Saved data entries

#####

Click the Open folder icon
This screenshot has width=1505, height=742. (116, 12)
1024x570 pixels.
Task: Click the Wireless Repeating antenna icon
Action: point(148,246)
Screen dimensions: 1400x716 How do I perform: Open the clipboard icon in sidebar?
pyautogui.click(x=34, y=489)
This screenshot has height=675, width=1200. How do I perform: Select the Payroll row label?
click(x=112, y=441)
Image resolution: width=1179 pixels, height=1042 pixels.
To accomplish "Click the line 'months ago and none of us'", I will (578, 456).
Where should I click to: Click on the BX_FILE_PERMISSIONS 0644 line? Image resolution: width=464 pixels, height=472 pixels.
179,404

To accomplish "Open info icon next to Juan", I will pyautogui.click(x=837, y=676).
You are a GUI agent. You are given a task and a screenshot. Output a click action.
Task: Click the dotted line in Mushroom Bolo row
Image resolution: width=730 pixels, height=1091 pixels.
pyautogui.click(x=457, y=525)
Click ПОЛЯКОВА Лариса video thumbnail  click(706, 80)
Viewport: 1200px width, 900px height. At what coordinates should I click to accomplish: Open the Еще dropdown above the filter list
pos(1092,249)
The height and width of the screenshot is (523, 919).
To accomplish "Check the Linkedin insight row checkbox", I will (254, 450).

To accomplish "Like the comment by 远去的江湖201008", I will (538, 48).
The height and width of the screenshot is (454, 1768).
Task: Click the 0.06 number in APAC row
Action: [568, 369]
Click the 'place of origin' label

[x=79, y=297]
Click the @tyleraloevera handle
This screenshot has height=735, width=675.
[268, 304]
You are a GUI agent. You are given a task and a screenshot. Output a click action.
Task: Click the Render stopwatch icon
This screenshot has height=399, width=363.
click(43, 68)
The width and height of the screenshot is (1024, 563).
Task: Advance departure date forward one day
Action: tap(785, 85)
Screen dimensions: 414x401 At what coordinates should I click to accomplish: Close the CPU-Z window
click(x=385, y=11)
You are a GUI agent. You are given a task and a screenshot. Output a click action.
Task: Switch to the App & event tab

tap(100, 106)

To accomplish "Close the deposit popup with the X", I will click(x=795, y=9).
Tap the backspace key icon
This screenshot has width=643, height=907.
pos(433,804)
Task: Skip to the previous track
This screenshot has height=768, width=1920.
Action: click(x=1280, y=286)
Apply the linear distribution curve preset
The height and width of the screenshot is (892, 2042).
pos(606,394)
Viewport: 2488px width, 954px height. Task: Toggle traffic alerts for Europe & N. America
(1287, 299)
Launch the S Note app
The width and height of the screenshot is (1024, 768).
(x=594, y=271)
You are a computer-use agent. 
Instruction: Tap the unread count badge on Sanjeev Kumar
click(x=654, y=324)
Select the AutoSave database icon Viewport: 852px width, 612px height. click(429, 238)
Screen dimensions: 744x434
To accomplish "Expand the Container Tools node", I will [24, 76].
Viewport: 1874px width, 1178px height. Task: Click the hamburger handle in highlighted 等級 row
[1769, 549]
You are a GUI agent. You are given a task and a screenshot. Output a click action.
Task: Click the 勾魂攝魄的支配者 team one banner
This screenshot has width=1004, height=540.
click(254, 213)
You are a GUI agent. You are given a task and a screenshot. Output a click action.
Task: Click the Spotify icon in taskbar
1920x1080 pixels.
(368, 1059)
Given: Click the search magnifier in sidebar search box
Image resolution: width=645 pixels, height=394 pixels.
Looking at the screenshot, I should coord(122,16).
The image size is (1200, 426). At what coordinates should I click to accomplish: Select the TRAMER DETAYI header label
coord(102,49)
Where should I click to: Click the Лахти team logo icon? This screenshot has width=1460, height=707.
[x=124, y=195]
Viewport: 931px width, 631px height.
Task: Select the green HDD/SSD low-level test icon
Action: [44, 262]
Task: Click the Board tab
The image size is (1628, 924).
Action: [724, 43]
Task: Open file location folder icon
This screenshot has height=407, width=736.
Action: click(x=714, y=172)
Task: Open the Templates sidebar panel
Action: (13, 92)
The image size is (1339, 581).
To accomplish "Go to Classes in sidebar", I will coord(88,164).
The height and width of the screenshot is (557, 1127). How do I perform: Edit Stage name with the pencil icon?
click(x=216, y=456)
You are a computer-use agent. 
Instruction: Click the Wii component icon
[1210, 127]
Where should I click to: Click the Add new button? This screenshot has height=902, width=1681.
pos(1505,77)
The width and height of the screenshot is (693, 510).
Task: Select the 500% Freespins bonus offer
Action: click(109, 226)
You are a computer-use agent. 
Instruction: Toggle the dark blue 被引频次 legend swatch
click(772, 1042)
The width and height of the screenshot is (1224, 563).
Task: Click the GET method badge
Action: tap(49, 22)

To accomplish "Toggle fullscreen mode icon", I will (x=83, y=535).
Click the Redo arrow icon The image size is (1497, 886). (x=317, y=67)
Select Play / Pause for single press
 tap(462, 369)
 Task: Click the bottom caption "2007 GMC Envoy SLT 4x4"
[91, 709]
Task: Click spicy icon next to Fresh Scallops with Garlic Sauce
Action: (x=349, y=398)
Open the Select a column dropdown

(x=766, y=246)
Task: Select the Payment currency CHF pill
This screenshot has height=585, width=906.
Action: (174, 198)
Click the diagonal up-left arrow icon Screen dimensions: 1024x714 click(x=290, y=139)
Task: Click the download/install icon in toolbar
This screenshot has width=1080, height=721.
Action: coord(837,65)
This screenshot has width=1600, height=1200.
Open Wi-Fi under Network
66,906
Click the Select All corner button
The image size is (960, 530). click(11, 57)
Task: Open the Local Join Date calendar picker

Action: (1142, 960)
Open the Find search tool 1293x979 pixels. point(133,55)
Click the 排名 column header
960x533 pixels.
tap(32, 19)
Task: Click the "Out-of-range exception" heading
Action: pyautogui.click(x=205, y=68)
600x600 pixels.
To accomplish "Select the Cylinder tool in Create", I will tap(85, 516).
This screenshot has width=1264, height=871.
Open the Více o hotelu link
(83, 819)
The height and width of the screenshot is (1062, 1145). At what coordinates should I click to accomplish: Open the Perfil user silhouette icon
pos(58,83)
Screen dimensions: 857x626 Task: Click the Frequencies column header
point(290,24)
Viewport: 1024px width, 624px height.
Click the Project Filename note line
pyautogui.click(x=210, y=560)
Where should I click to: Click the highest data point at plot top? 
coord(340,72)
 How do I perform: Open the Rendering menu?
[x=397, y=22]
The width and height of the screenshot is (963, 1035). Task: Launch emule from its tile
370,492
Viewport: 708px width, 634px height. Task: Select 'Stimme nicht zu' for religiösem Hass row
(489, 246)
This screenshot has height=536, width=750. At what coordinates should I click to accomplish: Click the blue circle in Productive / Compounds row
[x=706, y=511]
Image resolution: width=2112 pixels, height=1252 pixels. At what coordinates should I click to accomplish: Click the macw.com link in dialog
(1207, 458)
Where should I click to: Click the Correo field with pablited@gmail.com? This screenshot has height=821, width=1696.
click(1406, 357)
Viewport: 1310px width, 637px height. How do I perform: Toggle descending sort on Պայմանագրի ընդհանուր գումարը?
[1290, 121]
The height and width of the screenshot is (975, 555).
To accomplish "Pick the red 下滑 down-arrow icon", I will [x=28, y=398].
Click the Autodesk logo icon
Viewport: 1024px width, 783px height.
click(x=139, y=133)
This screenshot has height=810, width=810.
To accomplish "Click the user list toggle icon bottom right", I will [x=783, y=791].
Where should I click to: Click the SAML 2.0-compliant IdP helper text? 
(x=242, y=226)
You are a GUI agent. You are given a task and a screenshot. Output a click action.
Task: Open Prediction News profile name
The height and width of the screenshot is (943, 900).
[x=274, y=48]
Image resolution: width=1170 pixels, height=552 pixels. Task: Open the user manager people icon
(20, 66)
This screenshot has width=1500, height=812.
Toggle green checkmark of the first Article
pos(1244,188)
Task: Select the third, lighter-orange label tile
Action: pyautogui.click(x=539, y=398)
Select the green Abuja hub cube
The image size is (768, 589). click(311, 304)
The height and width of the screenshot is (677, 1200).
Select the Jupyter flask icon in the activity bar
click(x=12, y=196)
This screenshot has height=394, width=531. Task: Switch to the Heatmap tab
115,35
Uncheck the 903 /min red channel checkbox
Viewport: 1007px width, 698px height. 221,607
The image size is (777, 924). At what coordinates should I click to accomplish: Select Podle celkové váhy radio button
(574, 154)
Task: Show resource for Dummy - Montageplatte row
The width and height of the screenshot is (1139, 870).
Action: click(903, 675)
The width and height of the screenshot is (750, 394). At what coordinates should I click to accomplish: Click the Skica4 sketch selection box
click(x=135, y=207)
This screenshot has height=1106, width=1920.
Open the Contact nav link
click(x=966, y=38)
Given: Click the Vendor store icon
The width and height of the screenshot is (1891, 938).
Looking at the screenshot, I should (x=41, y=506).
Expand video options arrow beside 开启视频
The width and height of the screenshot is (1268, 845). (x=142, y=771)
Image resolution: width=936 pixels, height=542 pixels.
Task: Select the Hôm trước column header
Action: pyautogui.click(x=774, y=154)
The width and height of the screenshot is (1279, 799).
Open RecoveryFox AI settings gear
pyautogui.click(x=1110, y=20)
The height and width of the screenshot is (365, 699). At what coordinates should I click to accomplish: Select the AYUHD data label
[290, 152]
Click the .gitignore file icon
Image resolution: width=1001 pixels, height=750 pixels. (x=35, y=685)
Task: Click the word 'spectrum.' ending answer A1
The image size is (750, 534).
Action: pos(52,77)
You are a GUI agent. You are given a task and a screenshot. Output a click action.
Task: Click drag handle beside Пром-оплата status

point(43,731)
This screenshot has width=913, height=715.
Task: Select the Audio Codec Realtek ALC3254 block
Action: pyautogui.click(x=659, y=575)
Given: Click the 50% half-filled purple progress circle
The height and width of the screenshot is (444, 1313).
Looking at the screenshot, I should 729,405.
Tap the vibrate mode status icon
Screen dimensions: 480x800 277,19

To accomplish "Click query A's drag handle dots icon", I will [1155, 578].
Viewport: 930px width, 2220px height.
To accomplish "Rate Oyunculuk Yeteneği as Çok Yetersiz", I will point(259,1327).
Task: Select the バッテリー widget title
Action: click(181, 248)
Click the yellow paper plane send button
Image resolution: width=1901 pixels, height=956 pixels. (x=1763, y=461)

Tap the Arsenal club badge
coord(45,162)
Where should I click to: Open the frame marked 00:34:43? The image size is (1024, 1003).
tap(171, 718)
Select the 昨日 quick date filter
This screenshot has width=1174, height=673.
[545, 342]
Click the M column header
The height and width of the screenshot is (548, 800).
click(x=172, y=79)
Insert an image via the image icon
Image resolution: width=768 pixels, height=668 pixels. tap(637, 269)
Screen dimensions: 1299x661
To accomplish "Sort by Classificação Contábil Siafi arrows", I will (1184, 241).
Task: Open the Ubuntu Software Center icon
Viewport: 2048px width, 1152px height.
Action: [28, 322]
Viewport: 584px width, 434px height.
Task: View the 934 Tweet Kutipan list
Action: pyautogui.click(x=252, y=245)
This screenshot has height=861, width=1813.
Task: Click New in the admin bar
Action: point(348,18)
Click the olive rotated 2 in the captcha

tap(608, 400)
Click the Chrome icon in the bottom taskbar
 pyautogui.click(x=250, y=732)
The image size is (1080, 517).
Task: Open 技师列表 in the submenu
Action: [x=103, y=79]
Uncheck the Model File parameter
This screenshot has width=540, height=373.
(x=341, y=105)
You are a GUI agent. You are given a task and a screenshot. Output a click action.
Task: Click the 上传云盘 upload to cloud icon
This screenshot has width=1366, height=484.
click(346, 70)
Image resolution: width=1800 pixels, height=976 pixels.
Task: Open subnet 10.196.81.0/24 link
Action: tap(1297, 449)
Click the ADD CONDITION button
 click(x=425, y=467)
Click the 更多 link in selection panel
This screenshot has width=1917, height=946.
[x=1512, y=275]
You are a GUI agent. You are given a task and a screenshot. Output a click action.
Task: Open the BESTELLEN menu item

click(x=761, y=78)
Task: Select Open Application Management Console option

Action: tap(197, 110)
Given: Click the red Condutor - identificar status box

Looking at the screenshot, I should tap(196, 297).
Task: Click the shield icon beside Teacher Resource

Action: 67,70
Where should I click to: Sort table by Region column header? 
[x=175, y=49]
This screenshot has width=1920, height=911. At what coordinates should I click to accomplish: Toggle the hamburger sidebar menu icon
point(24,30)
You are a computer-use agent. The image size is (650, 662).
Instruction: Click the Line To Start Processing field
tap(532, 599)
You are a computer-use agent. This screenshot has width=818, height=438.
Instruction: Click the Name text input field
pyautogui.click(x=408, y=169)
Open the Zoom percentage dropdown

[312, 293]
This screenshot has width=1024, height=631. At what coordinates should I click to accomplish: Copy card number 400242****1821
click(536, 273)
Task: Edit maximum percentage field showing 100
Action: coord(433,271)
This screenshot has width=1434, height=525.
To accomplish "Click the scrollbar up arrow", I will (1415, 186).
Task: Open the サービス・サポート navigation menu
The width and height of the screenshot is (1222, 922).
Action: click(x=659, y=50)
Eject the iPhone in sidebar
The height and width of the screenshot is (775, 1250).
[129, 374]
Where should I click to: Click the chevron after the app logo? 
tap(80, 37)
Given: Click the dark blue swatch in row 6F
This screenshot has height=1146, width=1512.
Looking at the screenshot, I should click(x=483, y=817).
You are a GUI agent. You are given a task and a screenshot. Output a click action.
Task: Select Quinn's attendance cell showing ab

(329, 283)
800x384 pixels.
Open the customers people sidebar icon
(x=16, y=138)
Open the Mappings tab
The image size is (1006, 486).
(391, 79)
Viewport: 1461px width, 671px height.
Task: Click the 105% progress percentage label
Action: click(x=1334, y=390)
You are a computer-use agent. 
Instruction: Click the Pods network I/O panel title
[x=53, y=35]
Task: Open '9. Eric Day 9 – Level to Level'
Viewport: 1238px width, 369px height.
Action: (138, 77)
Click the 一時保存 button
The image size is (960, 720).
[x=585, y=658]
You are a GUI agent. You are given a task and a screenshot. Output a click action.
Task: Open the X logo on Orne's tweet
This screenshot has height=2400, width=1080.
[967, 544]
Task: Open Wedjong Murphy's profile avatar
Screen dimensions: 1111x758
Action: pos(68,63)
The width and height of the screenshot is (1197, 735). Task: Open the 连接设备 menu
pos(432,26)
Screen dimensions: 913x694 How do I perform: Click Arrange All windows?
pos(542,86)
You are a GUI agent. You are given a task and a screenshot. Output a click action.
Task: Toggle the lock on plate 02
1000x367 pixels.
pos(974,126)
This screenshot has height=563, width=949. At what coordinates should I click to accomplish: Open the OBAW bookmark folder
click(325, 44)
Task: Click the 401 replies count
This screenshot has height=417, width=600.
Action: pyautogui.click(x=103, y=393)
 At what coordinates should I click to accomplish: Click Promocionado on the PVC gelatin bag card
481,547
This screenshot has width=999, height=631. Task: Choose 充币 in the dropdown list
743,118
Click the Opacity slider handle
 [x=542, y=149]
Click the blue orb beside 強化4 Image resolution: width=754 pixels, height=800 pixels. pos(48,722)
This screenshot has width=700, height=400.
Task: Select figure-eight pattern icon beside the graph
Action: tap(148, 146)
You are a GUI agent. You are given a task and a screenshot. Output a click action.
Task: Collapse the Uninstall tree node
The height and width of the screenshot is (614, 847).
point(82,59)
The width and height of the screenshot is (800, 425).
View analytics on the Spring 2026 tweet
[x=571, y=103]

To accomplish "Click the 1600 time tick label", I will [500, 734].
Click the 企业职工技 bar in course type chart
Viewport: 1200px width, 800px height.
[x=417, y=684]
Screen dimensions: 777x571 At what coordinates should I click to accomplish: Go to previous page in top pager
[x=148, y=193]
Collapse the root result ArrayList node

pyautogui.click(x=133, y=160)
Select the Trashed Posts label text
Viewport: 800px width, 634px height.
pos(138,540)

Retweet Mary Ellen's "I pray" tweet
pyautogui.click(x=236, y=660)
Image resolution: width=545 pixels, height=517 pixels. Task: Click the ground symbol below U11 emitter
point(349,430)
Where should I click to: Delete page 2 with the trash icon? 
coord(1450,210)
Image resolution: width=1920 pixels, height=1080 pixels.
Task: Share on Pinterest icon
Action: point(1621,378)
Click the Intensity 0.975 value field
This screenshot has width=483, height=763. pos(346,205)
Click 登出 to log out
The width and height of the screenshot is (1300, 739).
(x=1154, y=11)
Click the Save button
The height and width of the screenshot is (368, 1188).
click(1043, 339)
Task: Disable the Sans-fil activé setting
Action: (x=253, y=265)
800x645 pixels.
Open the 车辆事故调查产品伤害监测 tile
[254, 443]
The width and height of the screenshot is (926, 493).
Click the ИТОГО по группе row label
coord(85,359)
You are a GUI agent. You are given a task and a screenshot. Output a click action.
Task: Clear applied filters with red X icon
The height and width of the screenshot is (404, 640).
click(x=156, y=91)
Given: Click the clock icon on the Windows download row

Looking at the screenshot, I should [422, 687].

#####

§ Task objective
Read the entries above, then pull out the lines that include "profile".

§ Final answer
Task: Open Prediction News profile name
Task: Open Wedjong Murphy's profile avatar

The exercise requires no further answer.